Dr. David Friedman is the international award-winning author of the #1 best-selling book, Food Sanity – How to eat in a world of fads and fiction. He’s a Doctor of Naturopathy, Clinical Nutritionist, And Chiropractic Neurologist. Dr. Friedman is also the host of the To Your Good Health Radio Program.
This article is derived from the podcast – The 6 Top Energy Destroyers and How To Fix Them with Dr. David Friedman
Routines Are a Part of Life
The problem is that most cities have between 50 and 1000 different restaurants. Yet, people eat at the same place and order the same food and drink. They drive to work the same way every day. They watch the same shows on TV. This routine creates a lack of new input to the brain, which results in low energy. – Dr. David Friedman
Human beings are creatures of habit, and most of us tend to eat and drink the same things, take the same route to work, and watch the same shows over and over again. While this makes our lives more comfortable, it may cause fatigue in the long run as these actions don’t stimulate the brain or supply it with any new input.
So, how does routine affect your brain? Read on to find out.
How Your Routines Affect Your Brain
I interviewed actor William Shatner on my radio show, and he’s almost 90 years old. He has more energy than most people half his age do. So, I asked him, “What’s your secret to having so much energy and love for life?” And he told me this: “The key to energy is to say yes to opportunities that come your way.
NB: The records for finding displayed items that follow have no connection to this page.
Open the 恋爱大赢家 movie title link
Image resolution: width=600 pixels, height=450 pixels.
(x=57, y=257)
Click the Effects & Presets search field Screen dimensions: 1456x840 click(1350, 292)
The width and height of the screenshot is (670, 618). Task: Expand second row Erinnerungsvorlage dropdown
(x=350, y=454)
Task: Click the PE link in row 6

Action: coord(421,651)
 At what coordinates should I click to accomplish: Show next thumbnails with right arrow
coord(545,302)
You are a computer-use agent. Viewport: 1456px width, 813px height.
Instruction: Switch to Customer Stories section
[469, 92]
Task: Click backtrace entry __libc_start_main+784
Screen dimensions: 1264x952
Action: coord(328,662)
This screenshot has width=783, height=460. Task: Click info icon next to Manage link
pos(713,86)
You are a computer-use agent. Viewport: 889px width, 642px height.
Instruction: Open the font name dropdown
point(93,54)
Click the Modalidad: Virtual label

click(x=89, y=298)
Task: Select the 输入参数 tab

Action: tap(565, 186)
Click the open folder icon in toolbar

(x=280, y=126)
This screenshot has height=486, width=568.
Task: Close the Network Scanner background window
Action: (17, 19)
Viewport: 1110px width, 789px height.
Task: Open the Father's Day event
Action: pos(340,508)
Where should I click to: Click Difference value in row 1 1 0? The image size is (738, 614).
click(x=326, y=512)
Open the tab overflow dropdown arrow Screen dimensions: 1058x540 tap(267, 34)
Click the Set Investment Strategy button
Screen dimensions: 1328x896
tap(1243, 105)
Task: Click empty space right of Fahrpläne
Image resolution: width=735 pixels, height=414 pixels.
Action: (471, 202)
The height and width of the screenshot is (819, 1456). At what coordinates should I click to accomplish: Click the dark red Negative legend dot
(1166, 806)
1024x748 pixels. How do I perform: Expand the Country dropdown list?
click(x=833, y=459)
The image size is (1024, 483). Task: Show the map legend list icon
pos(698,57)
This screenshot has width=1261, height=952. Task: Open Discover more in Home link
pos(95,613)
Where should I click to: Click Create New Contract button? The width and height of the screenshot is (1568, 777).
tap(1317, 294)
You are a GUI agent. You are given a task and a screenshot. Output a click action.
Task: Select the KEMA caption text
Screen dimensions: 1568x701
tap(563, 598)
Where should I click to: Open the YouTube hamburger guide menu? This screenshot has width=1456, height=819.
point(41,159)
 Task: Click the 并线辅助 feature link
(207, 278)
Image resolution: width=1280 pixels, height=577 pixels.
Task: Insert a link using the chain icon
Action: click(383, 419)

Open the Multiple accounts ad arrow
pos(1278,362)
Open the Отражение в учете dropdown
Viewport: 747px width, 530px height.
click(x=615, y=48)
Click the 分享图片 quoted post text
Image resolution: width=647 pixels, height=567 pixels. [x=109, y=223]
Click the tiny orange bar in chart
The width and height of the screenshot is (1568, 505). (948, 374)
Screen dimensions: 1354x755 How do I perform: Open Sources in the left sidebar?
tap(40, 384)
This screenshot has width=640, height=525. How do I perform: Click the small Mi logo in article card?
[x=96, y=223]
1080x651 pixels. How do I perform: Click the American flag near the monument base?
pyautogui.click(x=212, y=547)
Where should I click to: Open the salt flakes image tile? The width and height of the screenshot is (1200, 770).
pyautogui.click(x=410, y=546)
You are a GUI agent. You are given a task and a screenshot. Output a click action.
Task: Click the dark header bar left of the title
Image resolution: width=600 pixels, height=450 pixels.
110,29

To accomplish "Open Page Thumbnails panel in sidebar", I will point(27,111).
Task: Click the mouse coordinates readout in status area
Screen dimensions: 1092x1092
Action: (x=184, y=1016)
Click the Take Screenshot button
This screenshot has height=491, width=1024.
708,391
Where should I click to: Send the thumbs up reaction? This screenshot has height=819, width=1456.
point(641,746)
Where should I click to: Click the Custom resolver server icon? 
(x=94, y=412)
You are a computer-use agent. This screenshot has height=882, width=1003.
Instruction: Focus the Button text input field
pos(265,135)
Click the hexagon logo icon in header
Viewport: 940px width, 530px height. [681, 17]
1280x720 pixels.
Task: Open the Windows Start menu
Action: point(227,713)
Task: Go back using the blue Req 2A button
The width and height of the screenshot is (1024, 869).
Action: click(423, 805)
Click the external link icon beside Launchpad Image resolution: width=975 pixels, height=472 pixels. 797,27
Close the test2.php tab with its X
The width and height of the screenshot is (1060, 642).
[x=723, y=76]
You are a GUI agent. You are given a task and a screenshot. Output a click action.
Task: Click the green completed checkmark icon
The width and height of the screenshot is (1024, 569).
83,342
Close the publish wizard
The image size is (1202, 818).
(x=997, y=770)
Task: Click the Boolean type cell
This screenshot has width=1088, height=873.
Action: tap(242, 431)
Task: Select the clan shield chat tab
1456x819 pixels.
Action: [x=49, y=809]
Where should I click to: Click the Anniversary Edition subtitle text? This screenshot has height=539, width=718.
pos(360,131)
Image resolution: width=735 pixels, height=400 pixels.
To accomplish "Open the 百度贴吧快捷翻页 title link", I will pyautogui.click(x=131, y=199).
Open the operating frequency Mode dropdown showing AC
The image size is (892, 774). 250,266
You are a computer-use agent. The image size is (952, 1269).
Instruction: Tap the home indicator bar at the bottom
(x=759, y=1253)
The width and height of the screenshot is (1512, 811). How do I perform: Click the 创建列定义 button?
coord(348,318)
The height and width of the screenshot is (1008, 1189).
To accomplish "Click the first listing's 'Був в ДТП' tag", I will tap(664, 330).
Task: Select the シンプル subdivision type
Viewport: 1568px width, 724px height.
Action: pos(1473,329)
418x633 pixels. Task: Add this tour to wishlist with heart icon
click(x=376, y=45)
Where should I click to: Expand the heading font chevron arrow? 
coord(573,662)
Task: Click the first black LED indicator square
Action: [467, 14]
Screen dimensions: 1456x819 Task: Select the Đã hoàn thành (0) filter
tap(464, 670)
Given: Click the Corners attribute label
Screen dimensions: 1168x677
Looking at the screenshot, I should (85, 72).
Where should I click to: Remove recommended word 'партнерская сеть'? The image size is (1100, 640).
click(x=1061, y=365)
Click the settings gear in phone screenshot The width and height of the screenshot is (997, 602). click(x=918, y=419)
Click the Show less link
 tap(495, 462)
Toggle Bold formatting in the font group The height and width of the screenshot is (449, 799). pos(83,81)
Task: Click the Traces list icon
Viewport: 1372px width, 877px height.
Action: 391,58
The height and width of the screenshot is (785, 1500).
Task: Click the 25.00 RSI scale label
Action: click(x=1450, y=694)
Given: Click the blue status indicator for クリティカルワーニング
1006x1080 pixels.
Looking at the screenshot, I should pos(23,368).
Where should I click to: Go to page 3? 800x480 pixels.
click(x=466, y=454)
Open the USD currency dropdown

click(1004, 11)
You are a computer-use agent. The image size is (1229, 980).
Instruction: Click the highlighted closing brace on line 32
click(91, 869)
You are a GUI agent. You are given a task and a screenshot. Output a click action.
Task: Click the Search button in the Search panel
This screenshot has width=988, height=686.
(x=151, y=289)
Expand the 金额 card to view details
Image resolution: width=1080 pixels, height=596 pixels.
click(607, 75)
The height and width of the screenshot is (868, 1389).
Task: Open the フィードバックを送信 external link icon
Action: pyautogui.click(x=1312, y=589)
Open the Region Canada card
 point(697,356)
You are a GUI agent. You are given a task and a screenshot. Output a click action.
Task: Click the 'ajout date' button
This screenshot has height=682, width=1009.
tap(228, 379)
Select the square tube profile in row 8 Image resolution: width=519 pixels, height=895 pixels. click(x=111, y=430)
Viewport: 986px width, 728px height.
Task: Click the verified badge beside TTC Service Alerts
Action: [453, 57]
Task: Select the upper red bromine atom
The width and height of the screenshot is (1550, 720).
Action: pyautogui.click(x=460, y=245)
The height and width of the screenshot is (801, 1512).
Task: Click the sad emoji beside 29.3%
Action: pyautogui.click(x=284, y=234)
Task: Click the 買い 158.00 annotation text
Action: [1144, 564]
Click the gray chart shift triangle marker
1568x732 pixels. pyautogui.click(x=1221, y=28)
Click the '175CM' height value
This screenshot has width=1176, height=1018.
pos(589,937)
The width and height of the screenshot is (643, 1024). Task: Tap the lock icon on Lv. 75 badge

Stop making excuses.” – Dr. David Friedman
Have you ever wondered why your childhood memories are of those endless summers filled with wonders and new adventures? Yet, as you get older, time just seems to fly by, and before you know it another year has passed. Why is that?
One of the main reasons why time seems to fly by as you get older can be found in the brain. As children, we experience new things, smells, sounds, and events, and because of that, the brain creates thousands of neuronal synapses per minute to store all this new information. As we get older and stuck in routines, however, the lack of new experiences reduces our neuronal synapses to just a few hundred per minute. By the time we reach the age of 60, most of us have fewer than 100 synapses per minute.
In other words, as you start developing routines and sticking to them, you might be robbing your brain of vital input that keeps it young and healthy. This might be expressed in lethargy, depression, and fatigue.
How to Change Your Routines
I have a patient who is a realtor. He told me he was feeling lethargic, depressed, and his business was lousy. He had nothing to look forward to. I challenged him to do one new thing a day, and I told him his energy level would go up. He took me up on that challenge and took a new route to work. He noticed a coffee shop he had never seen before, and he stopped to get his morning coffee. He met a lady there who noticed he was wearing a realtor name tag, and she told him that she was looking for a realtor to list her house. He ended up listing a $1.2 million house from this lady all because he stepped outside his daily routine. On his next visit, he had energy like I’ve never seen. His whole face was just filled with life. – Dr. David Friedman
Fortunately, breaking out of your old routines is simple and affordable. First off, say yes to the opportunities life gives you. Then stop making excuses. Stop putting things off for a “better time.”
In the beginning, it may seem overwhelming, but it is easy. Just do one new thing a day.
Here are a few ideas of what to do:
- Meet new people
- Listen to some new music
- Take a different route to work
- Sleep on the other side of the bed
- Try a new dish
- Go to a new restaurant
- Watch a movie genre that you otherwise wouldn’t
These changes in your daily routine will give your brain new input and something to look forward to. As a result, you may see a great surge in your energy levels.
Doing the same things day in and day out and not trying new things could hinder your brain from gaining new input which is critical for optimal brain function. The lack of new inputs is likely to, in turn, cause you to feel demotivated, depressed, and fatigued.
The best method to boost your brain function and energy levels is to make small changes to your daily routine such as eating at a new restaurant, ordering a different dish off the menu, or taking a new route to work. All these small steps will improve your brain function and boost your mood, motivation, and energy levels.